**WORK TO BE COMPLETED:** Reproduce the items word for word, from the very first line through the line containing "Action: pos(312,808)".

**RECORDS TO PROCESS:**
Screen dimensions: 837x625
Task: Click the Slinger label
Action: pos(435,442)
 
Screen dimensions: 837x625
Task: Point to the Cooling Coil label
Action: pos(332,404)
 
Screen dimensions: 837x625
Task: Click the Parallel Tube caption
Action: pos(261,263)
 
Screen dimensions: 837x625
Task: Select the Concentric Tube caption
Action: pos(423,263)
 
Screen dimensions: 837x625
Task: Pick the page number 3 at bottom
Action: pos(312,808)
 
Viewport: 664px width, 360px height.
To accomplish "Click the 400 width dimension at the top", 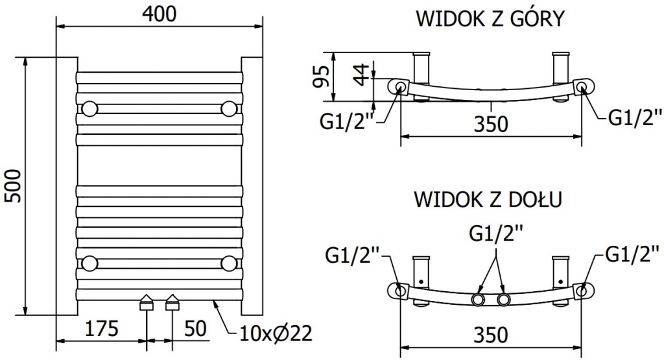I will click(159, 14).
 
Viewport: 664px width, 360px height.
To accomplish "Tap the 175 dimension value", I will click(100, 329).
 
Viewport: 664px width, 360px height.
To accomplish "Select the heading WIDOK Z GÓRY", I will click(490, 18).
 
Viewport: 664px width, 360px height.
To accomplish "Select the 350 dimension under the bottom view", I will click(490, 335).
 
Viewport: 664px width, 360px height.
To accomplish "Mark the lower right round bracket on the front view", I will click(228, 263).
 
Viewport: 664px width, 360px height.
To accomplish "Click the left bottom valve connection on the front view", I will click(147, 303).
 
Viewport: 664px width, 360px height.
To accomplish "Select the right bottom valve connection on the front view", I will click(172, 303).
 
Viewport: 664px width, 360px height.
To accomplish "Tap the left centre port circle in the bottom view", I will click(479, 300).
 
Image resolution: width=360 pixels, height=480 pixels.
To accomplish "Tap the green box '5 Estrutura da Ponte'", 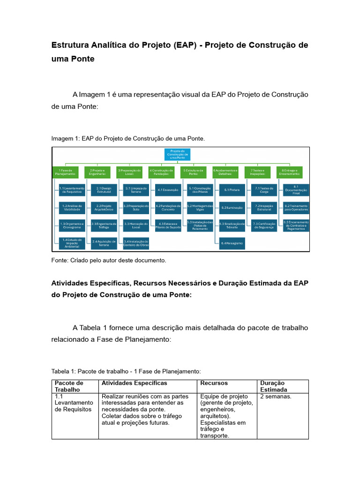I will [x=193, y=172].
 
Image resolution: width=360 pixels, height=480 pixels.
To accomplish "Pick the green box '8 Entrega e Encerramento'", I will [x=289, y=172].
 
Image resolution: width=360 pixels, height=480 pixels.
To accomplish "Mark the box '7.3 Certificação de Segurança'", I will [x=264, y=225].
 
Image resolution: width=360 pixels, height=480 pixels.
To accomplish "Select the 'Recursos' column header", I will [x=214, y=383].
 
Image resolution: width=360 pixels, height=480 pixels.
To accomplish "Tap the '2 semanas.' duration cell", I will [x=276, y=397].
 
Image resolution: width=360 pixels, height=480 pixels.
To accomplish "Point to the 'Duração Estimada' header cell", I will [x=273, y=386].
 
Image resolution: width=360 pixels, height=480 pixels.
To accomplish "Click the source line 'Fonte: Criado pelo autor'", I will [x=108, y=260].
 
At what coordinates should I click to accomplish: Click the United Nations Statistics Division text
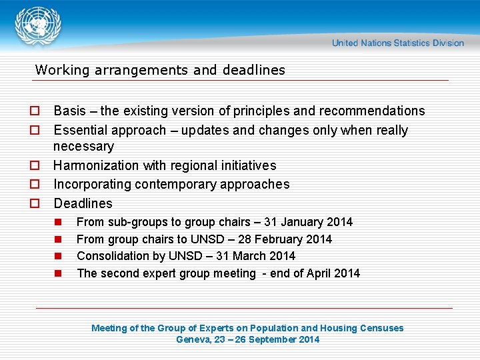(398, 43)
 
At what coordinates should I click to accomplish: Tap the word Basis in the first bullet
(70, 111)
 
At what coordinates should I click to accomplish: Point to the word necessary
(83, 146)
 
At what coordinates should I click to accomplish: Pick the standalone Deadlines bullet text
(83, 203)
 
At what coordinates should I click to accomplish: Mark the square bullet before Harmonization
(33, 165)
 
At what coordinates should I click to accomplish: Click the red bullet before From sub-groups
(58, 222)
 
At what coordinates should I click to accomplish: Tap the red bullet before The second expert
(58, 273)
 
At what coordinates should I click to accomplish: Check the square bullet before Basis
(33, 111)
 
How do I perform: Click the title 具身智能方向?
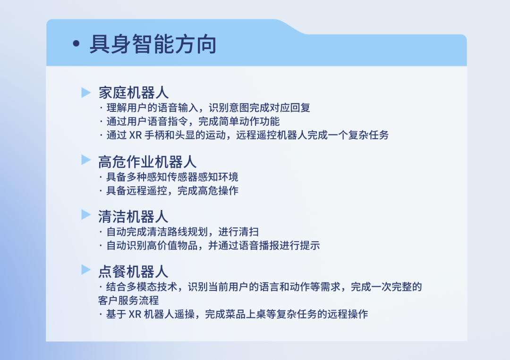(153, 44)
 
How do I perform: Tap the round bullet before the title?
(76, 43)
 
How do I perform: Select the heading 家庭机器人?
(133, 92)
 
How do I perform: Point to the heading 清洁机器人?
(133, 217)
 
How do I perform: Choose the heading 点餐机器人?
(133, 271)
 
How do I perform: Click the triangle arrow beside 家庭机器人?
(86, 92)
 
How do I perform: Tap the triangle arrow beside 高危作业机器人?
(86, 159)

**RESPONSE BELOW:**
Screen dimensions: 837x625
Task: Click the Slinger label
Action: pos(435,442)
 
Screen dimensions: 837x625
Task: Point to the Cooling Coil label
Action: pos(332,404)
 
Screen dimensions: 837x625
Task: Click the Parallel Tube caption
Action: pos(261,263)
 
Screen dimensions: 837x625
Task: Select the Concentric Tube caption
Action: pos(423,263)
 
Screen dimensions: 837x625
Task: Pick the page number 3 at bottom
Action: pos(312,808)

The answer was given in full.